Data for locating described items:
# # # #

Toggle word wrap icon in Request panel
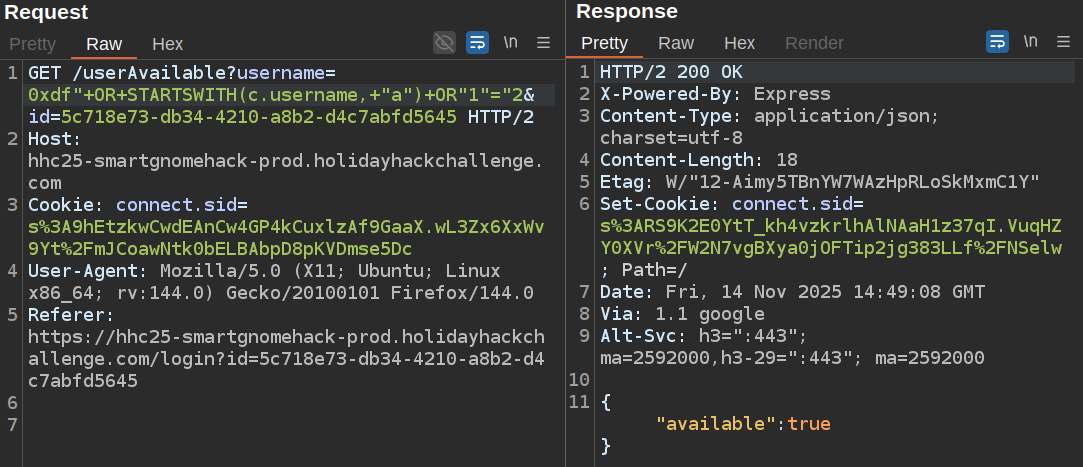Viewport: 1083px width, 467px height. pos(477,42)
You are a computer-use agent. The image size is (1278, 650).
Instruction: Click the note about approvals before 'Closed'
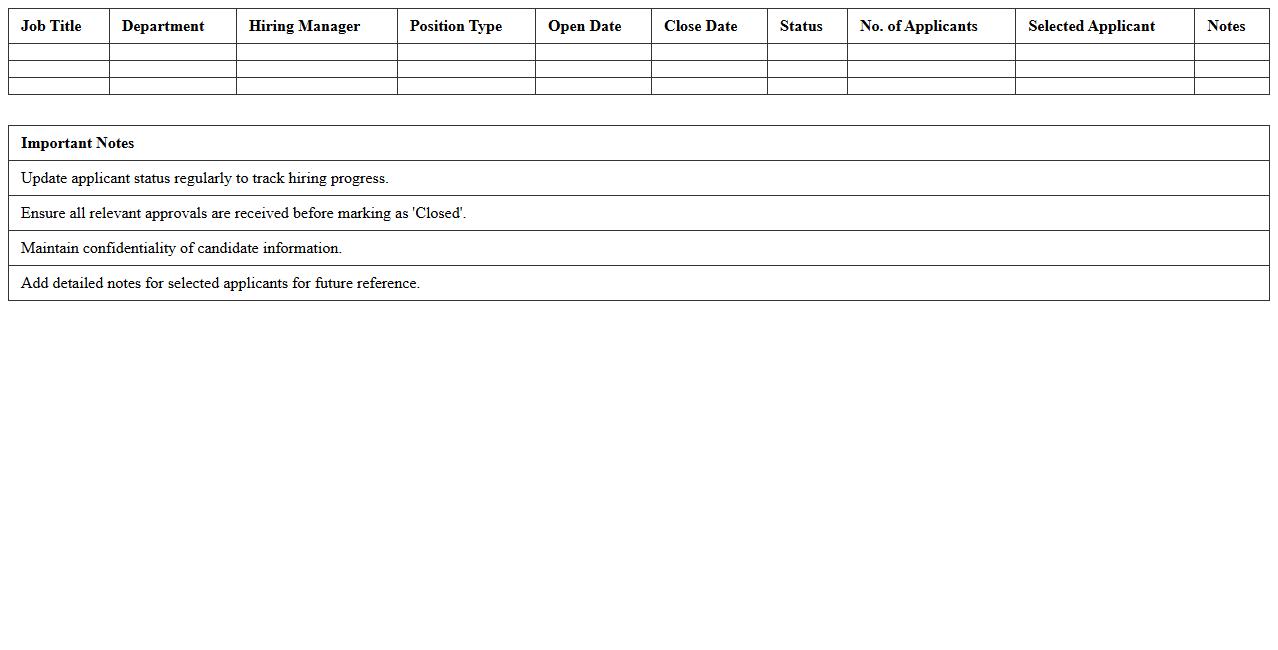[243, 213]
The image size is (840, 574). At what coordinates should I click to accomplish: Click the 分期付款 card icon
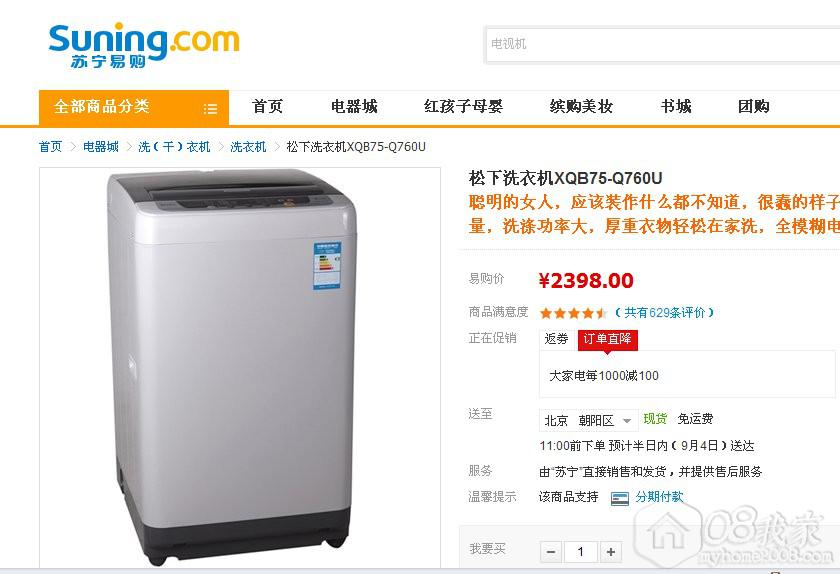(620, 498)
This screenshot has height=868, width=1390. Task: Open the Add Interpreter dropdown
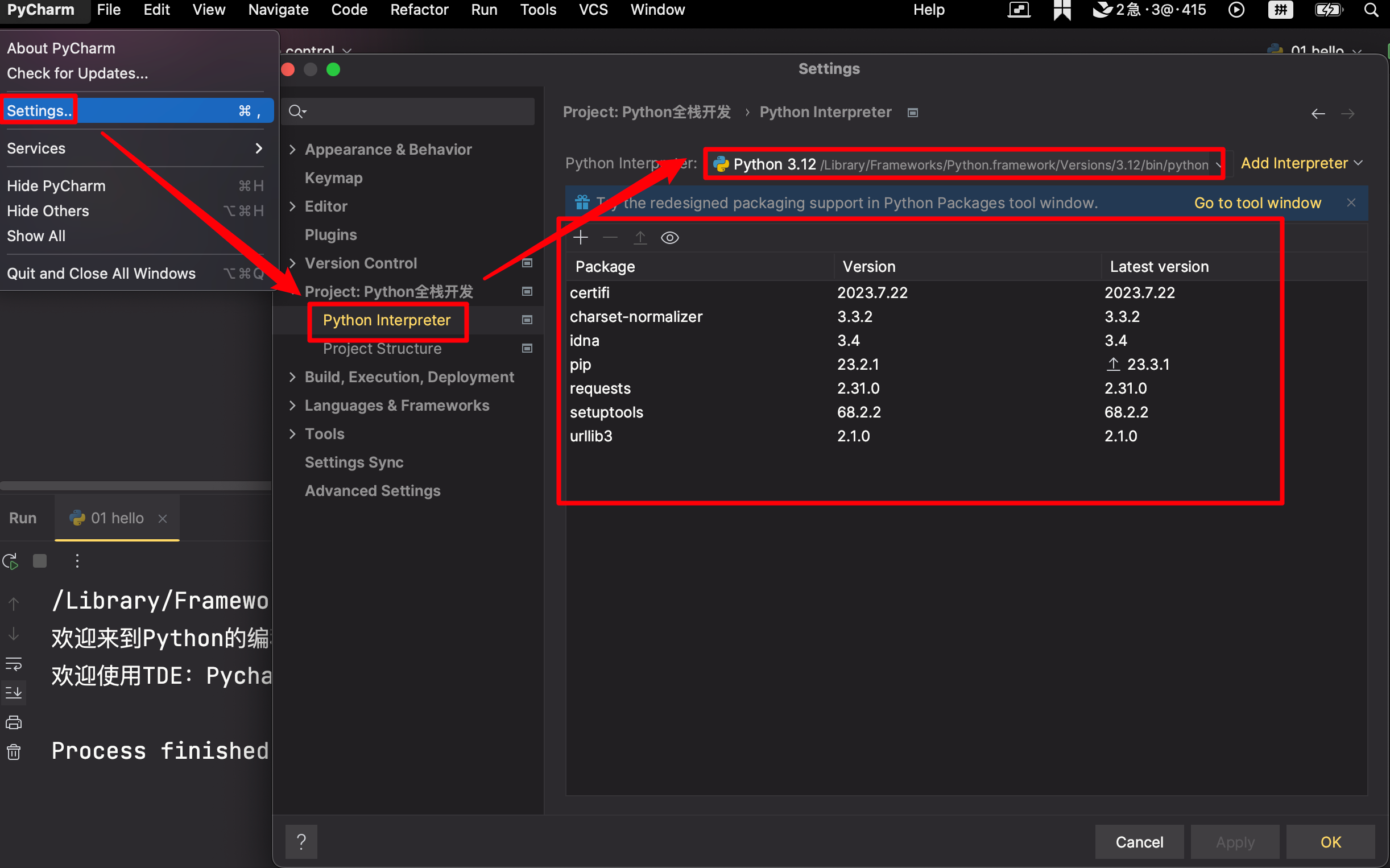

# # # #

» WHAT YOU HAVE TO DO
Put the data above into a Markdown table with the columns "Row" and "Line," giving each line a row number and skipping blank lines. Leave the pictures out of the table.

» EXERCISE RESULT
| Row | Line |
|---|---|
| 1 | Toggle word wrap icon in Request panel |
| 2 | Viewport: 1083px width, 467px height. pos(477,42) |
| 3 | You are a computer-use agent. The image size is (1278, 650). |
| 4 | Instruction: Click the note about approvals before 'Closed' |
| 5 | [243, 213] |
| 6 | The image size is (840, 574). At what coordinates should I click to accomplish: Click the 分期付款 card icon |
| 7 | (620, 498) |
| 8 | This screenshot has height=868, width=1390. Task: Open the Add Interpreter dropdown |